- Exercise instructions
With the pictures omitted, print exactly the lines below, from the one containing "Task: Click the red heart reaction" through the one containing "Click the port number 1337", and nothing else.

- Data section
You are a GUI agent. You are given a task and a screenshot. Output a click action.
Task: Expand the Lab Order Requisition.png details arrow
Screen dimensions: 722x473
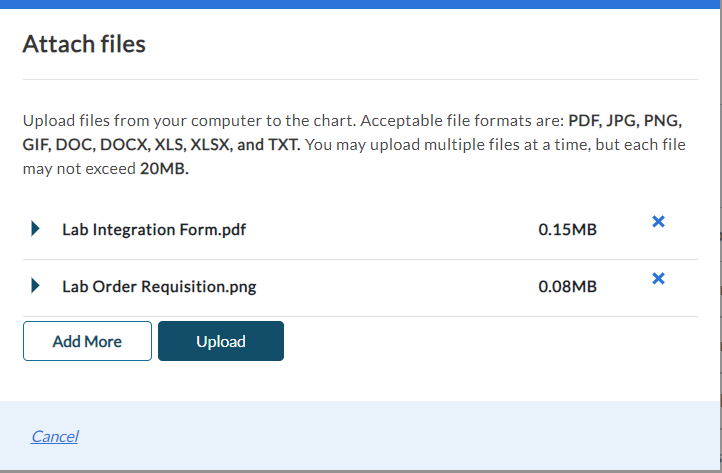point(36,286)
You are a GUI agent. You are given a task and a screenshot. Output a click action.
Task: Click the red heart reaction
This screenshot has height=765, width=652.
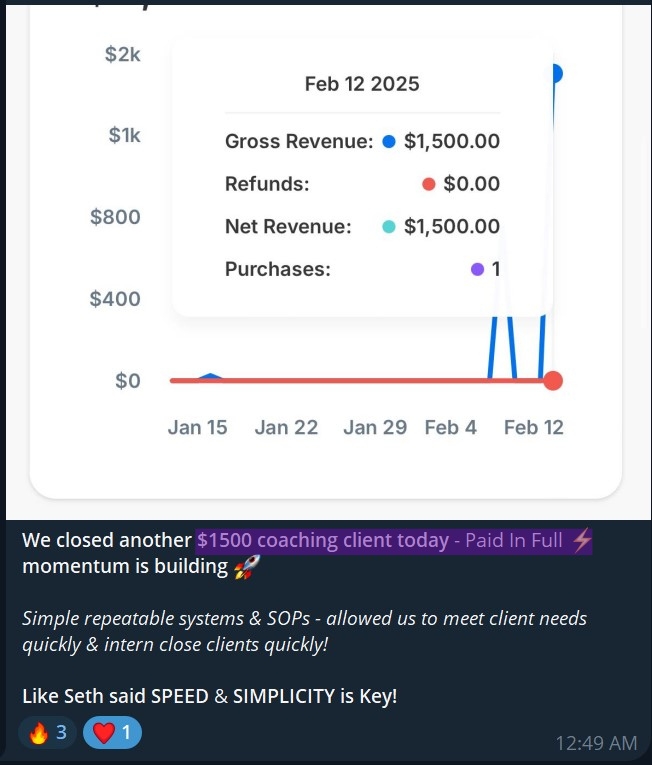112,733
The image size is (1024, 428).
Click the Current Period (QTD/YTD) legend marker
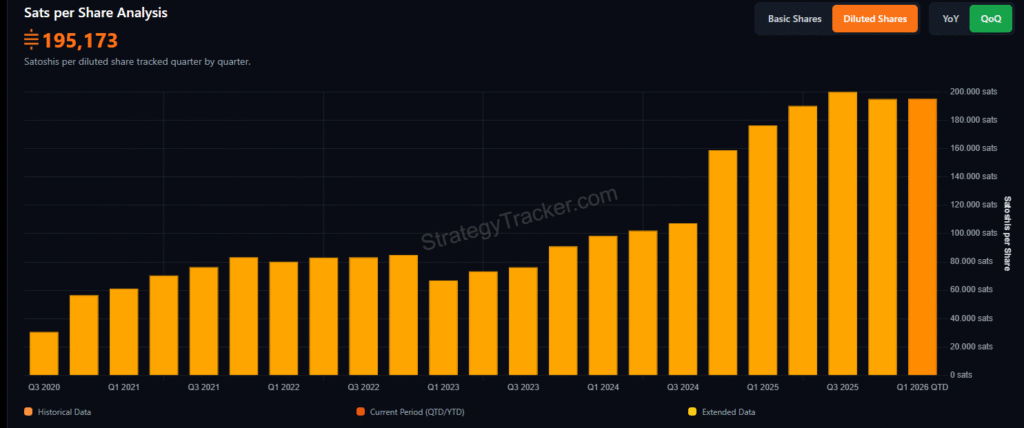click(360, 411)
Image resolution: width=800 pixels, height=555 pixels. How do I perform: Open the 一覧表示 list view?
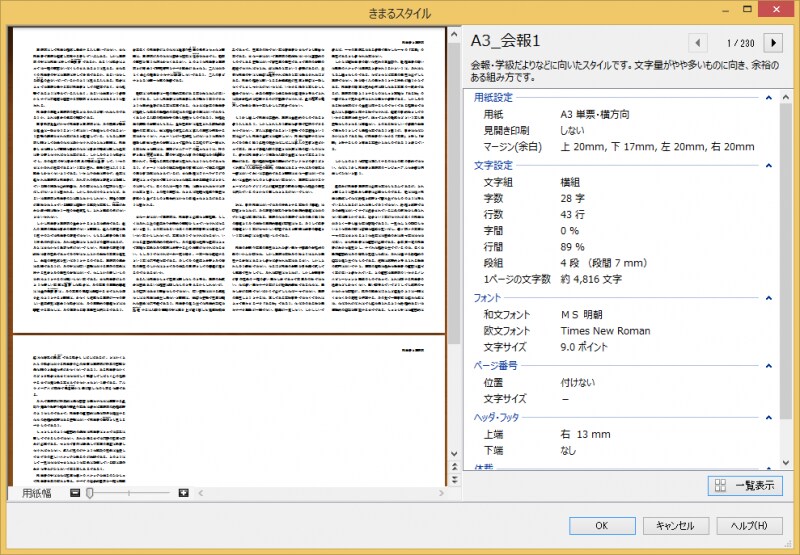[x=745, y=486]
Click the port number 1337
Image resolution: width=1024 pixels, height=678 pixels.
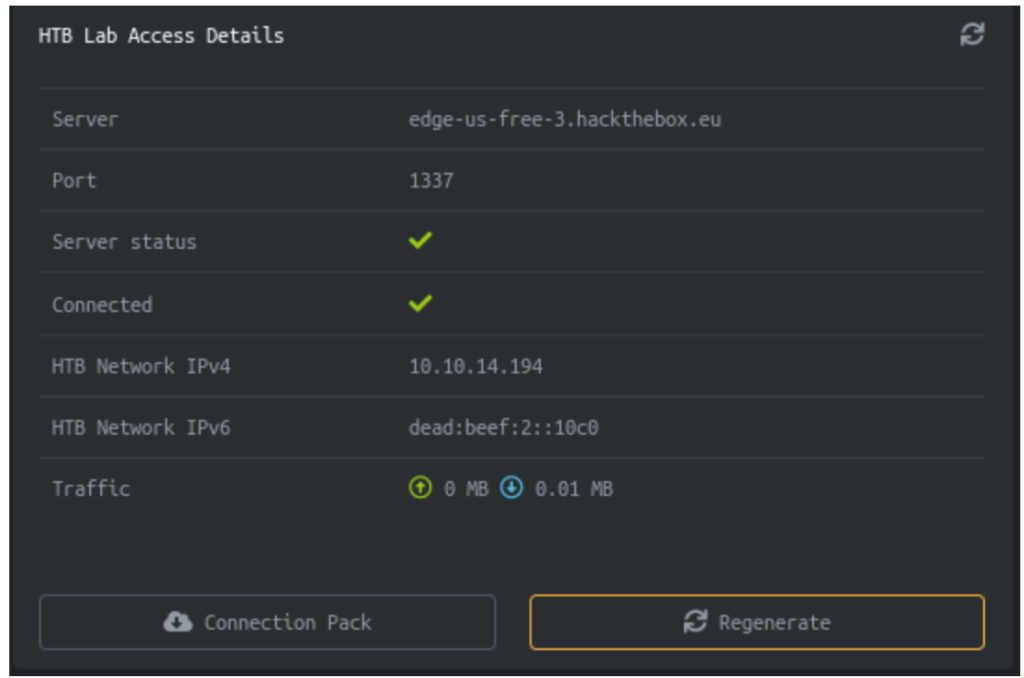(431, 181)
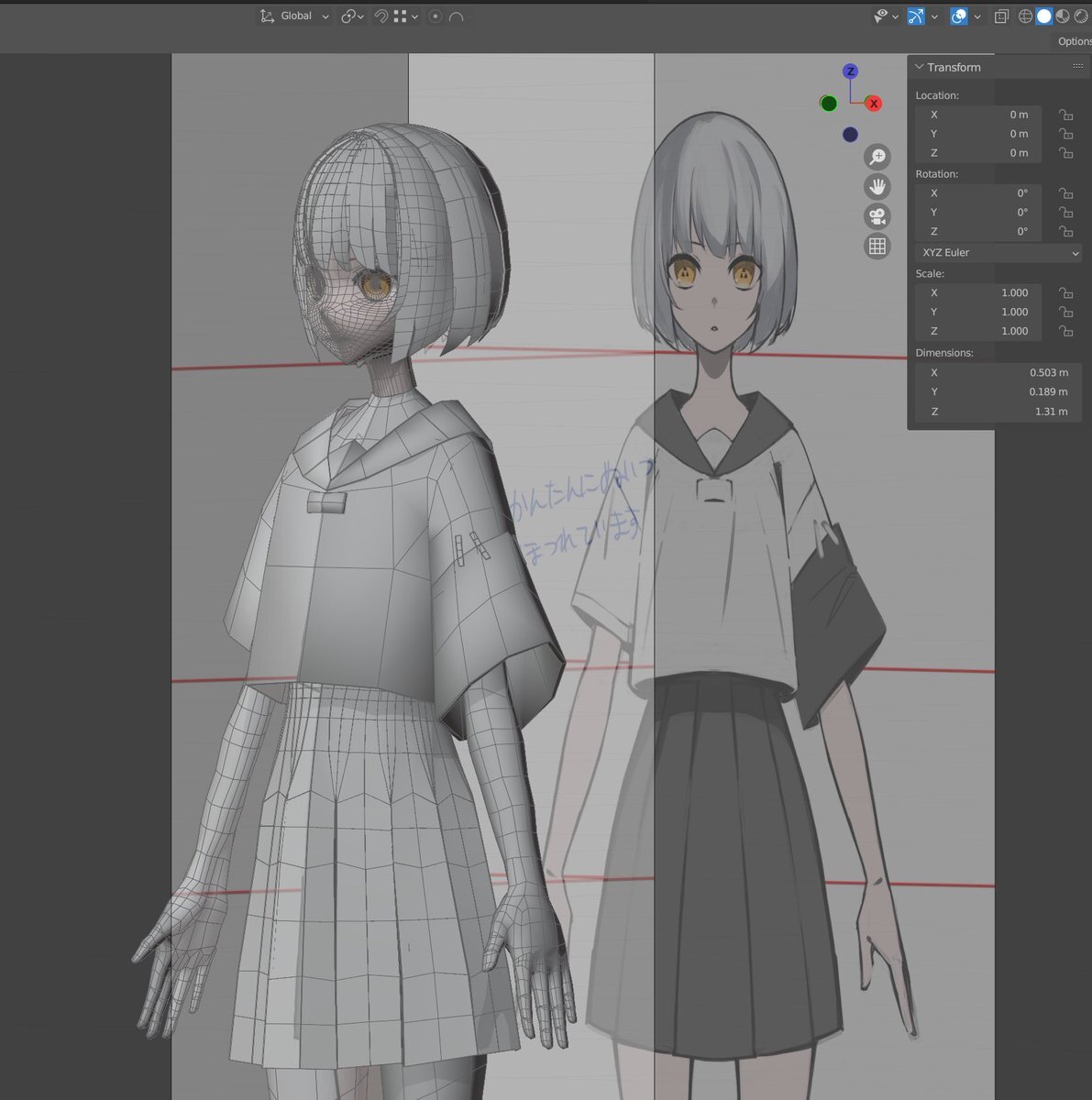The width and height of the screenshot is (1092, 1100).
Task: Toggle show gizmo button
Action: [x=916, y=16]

--

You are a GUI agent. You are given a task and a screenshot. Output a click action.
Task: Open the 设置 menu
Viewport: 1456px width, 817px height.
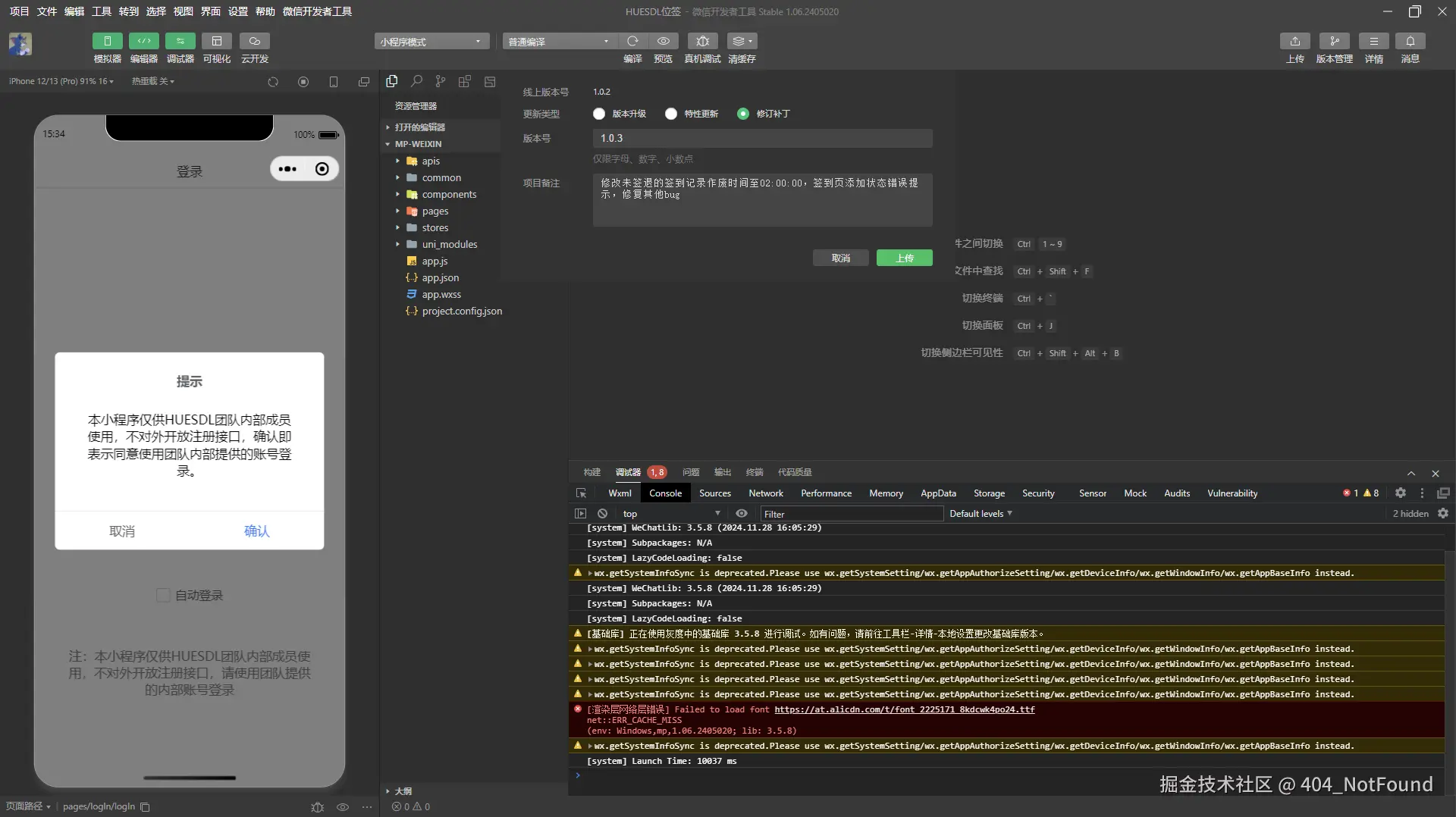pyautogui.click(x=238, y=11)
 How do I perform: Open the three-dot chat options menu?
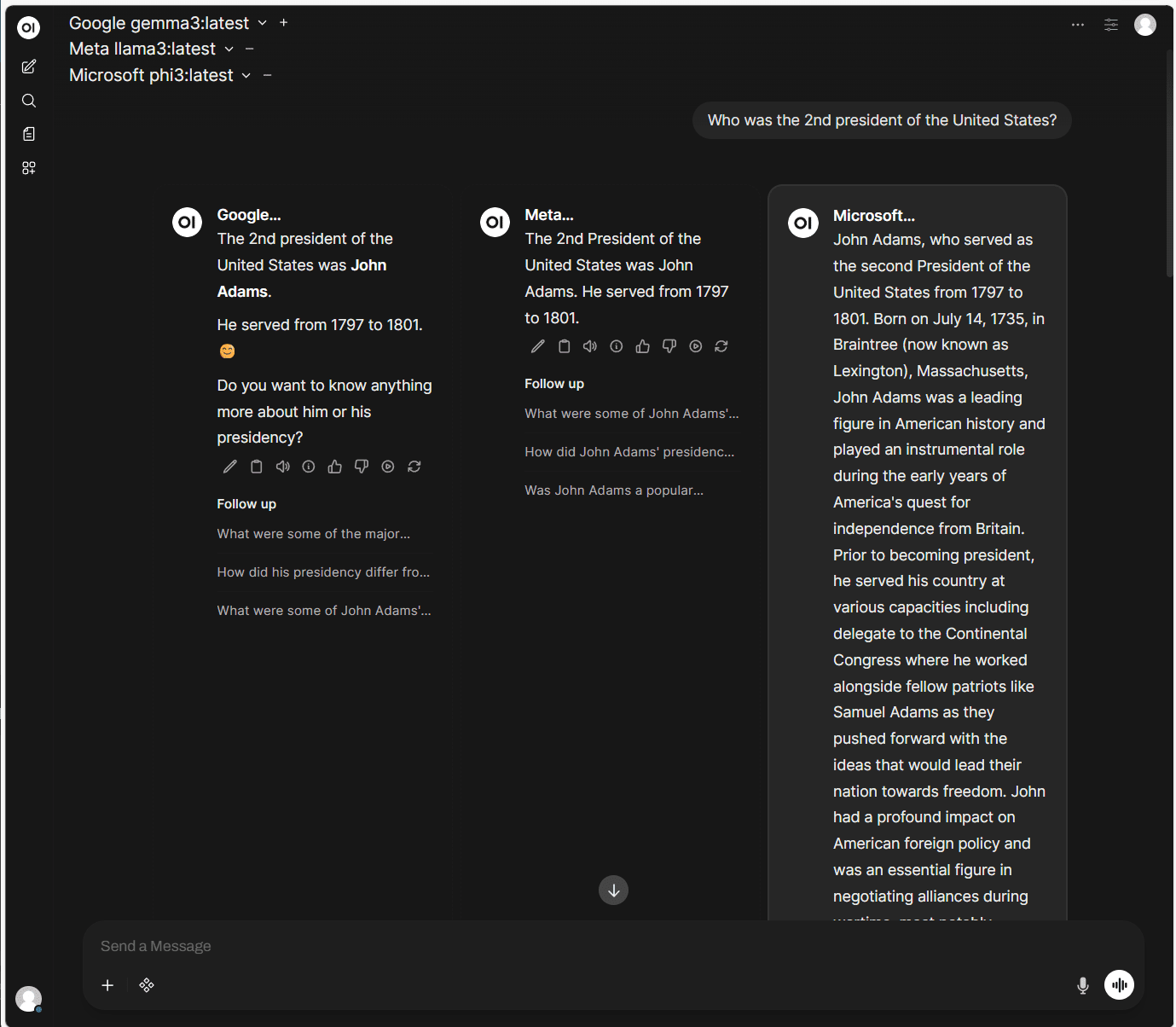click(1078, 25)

...

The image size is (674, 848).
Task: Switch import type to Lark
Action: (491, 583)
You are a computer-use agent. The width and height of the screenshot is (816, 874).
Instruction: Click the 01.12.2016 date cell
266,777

- Answer section
Task: Click the red heart reaction
This screenshot has height=765, width=652.
112,733
The image size is (1024, 428).
Click the Current Period (QTD/YTD) legend marker
click(360, 411)
Image resolution: width=800 pixels, height=555 pixels. How do I perform: Open the 一覧表示 list view?
[x=745, y=486]
Click the port number 1337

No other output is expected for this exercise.